The Detroit race riot of 1943 took place in Detroit, Michigan, of the United States, from the evening of June 20 through the early morning of June 22. The race riot was ultimately suppressed by the use of 6,000 federal troops.
It occurred in a period of dramatic population increase and social tensions associated with the military buildup of World War II, as Detroit’s automotive industry was converted to the war effort. Existing social tensions and housing shortages were exacerbated by the arrival of nearly 400,000 migrants, both African-American and White Southerners, from the Southeastern United States between 1941 and 1943. The new migrants competed for space and jobs, as well as against white European immigrants and their descendants.
The Detroit riot was one of three that summer; it followed one in Beaumont, Texas, earlier that month, in which white shipyard workers attacked blacks after a rumor that a white woman had been raped; and preceded a riot in Harlem, New York, where blacks attacked white-owned property in their neighborhood after rumors that a black soldier had been killed by a white policeman.
In this wartime period, there were also racial riots in Los Angeles, California, and Mobile, Alabama.The rioting in Detroit began among youths at Belle Isle Park on June 20, 1943; the unrest moved into the city proper and was exacerbated by false rumors of racial attacks in both the black and white communities.
It continued until June 22. It was suppressed after 6,000 federal troops were ordered into the city to restore peace. A total of 34 people were killed, 25 of them black and most at the hands of white police or National Guardsmen; 433 were wounded, 75 percent of them black; and property valued at $2 million ($27.5 million in 2015 US dollars) was destroyed, most of it in the black area of Paradise Valley, the poorest neighborhood of the city.
At the time, white commissions attributed the cause of the riot to black hoodlums and youths. The NAACP identified deeper causes: a shortage of affordable housing, discrimination in employment, lack of minority representation in the police, and white police brutality. A late 20th-century analysis of the rioters showed that the white rioters were younger and often unemployed (characteristics that the riot commissions had falsely attributed to blacks, despite evidence in front of them).
If working, the whites often held semi-skilled or skilled positions. They traveled long distances across the city to join the first stage of the riot near the bridge to Belle Isle Park, and later traveled in armed groups explicitly to attack the black neighborhood. The black rioters were often older, established city residents, who in many cases had lived in the city for more than a decade. Many were married working men, and many were defending their homes and neighborhood against police and white rioters. They also looted and destroyed white-owned property in their neighborhood.
By 1920, Detroit had become the fourth-largest city in the United States, with an industrial and population boom driven by the rapid expansion of the automobile industry. In this era of continuing high immigration from southern and eastern Europe, the Ku Klux Klan in the 1920s established a substantial presence in Detroit during its early 20th-century revival. The KKK became concentrated in midwestern cities rather than exclusively in the South.
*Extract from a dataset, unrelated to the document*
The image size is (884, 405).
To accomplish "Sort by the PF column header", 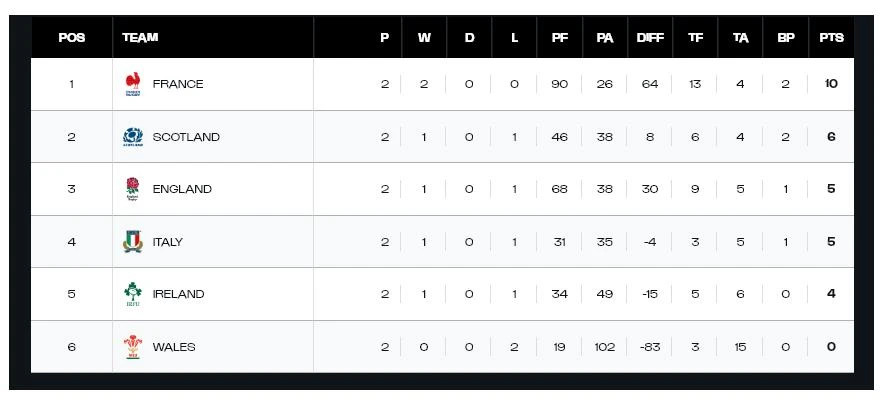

It was primarily anti-Catholic and anti-Jewish in this period, but it also supported white supremacy.
The KKK contributed to Detroit’s reputation for racial antagonism, and there were violent incidents dating from 1915. Its lesser-known offshoot, Black Legion, was also active in the Detroit area. In 1936 and 1937, some 48 members were convicted of numerous murders and attempted murder, thus ending Black Legion’s run. Both organizations stood for white supremacy. Detroit was unique among northern cities by the 1940s for its exceptionally high percentage of Southern-born residents, both black and white.
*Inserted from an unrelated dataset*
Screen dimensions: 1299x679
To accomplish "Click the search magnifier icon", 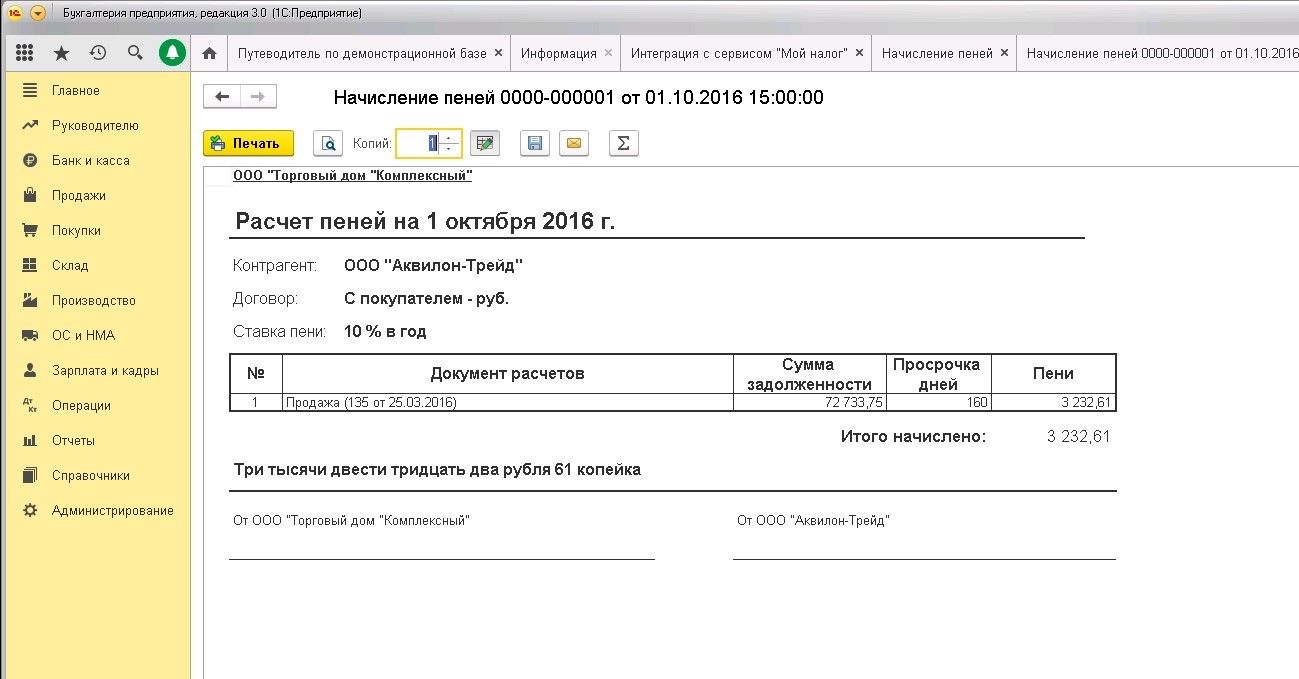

Soon after the U.S. entry into World War II, the automotive industry was converted to military production; high wages were offered, attracting large numbers of workers and their families from outside of Michigan. The new workers found little available housing, and competition among ethnic groups was fierce for both jobs and housing.
With Executive Order 8802, President Franklin D. Roosevelt on June 25, 1941, had prohibited racial discrimination in the national defense industry. Roosevelt called upon all groups to support the war effort. The Executive Order was applied irregularly, and blacks were often excluded from numerous industrial jobs, especially more skilled and supervisory positions.
In 1941 at the beginning of the war, blacks numbered nearly 150,000 in Detroit, which had a total population of 1,623,452. Many of the blacks had migrated from the South in 1915 to 1930 during the Great Migration, as the auto industry opened up many new jobs. During World War I and the postwar years, blacks in Detroit continued to have to deal with numerous indignities.
By summer 1943, after the United States had entered World War II, tensions between whites and blacks in Detroit were escalating; blacks resisted discrimination, as well as oppression and violence by the city’s police department. The police force of the city was overwhelmingly white.
In the early 1940s, Detroit’s population reached more than 2 million, absorbing more than 400,000 whites and some 50,000 black migrants, mostly from the American South, where racial segregation was enforced by law. The more recent African Americans were part of the second wave of the black Great Migration, joining 150,000 blacks already in the city.
The early residents had been restricted by informal segregation and their limited finances to the poor and overcrowded East Side of the city. A 60-block area east of Woodward Avenue was known as Paradise Valley, and it had aging and substandard housing.
White American migrants came largely from agricultural areas and especially rural Appalachia, carrying with them southern prejudices. Rumors circulated among ethnic white groups to fear African Americans as competitors for housing and jobs. Blacks had continued to seek to escape the limited opportunities in the South, exacerbated by the Great Depression and second-class social status under Jim Crow.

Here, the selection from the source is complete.